Psychologists, such as Mihály Csíkszentmihályi, seem to measure meaning and engagement independently of positive affect successfully. So your comments seem ill-informed. Can you blame Seligman and other positive psychologists that meaning, engagement and positive affect tend to accompany each other? How do you suggest we measure meaning and engagement?

The ancients knew a thing or two, but we should acknowledge that they didn't know everything we know now. When they were right, it was on the basis of empirical evidence, but this body of evidence almost entirely consisted of common sense and anecdotes, which is why alot of the things they believed were simply false. They came to inaccurate, but intuitively plausible conclusions, conclusions we might be tempted to accept today. We must test these conclusions. The intuitive conclusions that are correct, coincidentally, will be supported by good science. The false, though intuitive conclusions, will be rejected.

Excelsior!
C.L.Sosis.

Mal

Vernon said: "More taxes supposedly works because it incentivises us to work less - though paradoxically, it also turns out that happier people actually work more, because they want fewer days off."
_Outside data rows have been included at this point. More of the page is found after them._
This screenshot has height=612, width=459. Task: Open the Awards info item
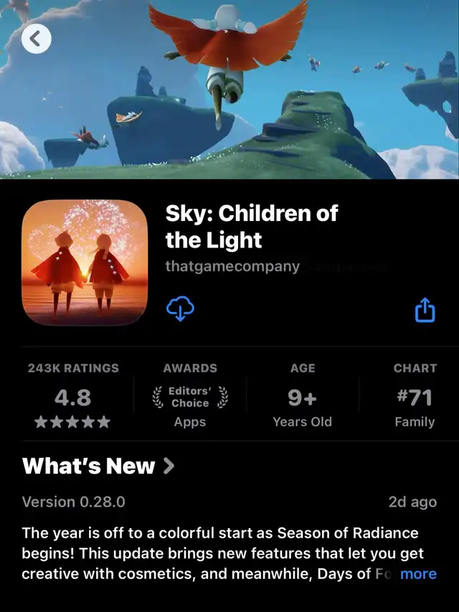[190, 395]
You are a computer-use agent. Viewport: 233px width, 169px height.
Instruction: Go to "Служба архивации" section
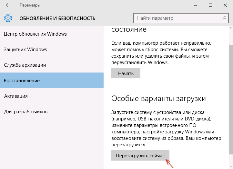[x=25, y=65]
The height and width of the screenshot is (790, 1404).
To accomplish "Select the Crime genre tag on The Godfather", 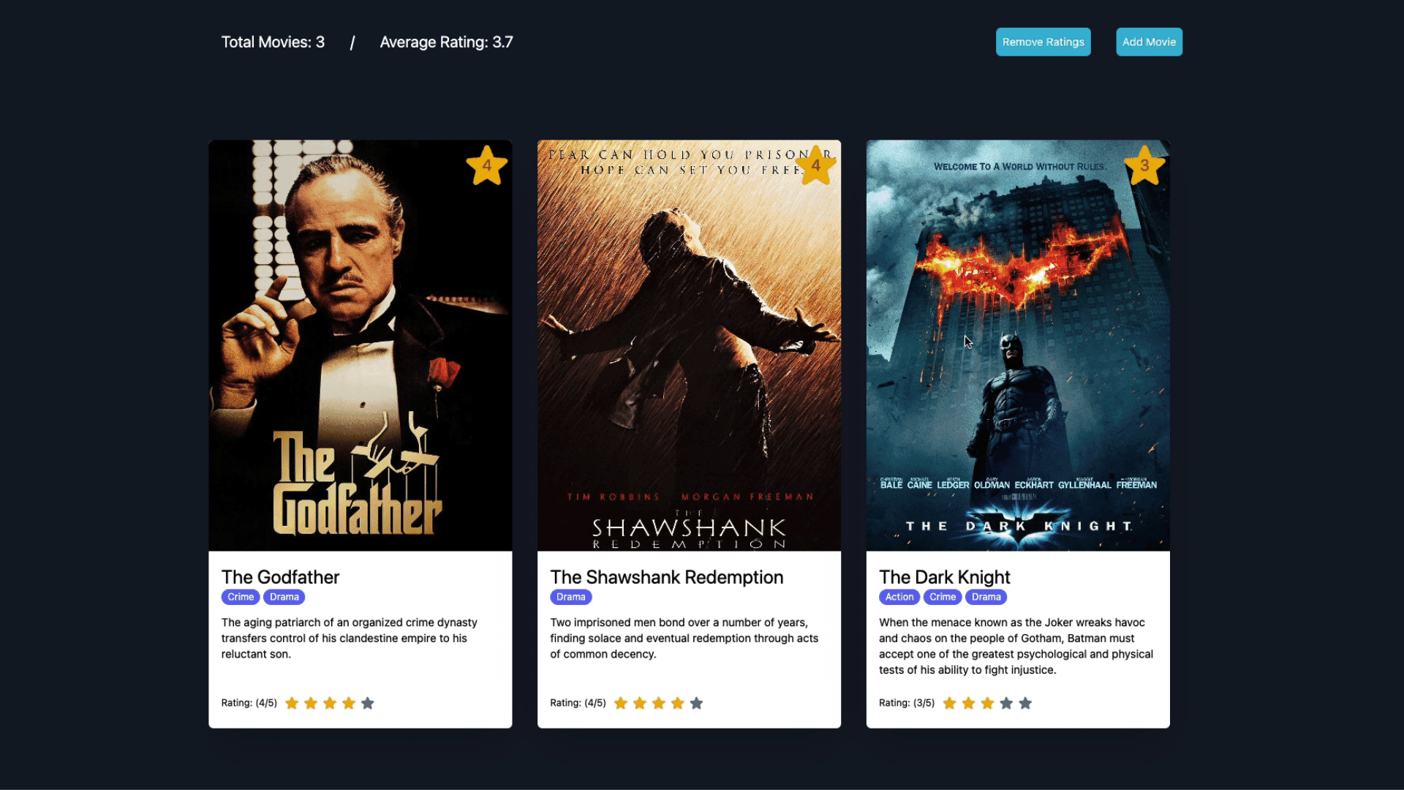I will click(x=239, y=596).
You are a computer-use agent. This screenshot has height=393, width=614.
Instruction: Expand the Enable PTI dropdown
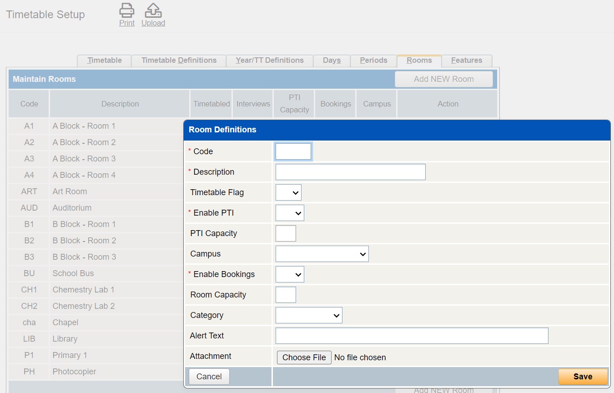(x=290, y=213)

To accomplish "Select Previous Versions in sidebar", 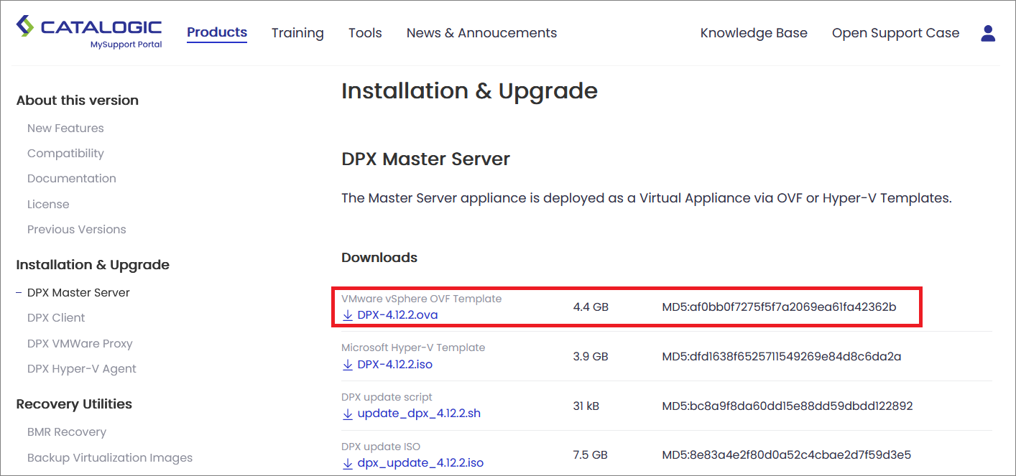I will [76, 230].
I'm very doubtful this is true about all 'happier people'. They may want to spend more time with the grandkids. Need to do some Seligmanian statistic crunching?

Also, we are working more, and are much wealthier, than fifty years ago. But no happier. So, assuming wealth increased our happiness, might it not be working more that is the problem?

Mark Vernon

Hi -

As it happens I have 'bothered to crack' Authentic Happiness, and I suppose another way of putting the complaint is that though they say happiness is not just positive emotion but meaning and engagement, the so-called measurements of meaning and engagement just let positive emotion in again through the back door. That's because meaning and value aren't very amenable to measurement and so it is positive emotion you end up measuring.

Incidentally, I also think it's quite likely the ancients did know the things Seligman lists, though they would have expressed them differently. There was, for example, a huge debate about the role that luck played in the good life - externalities you might say. And the whole Athenian education system was geared towards the crucial age of 10-12.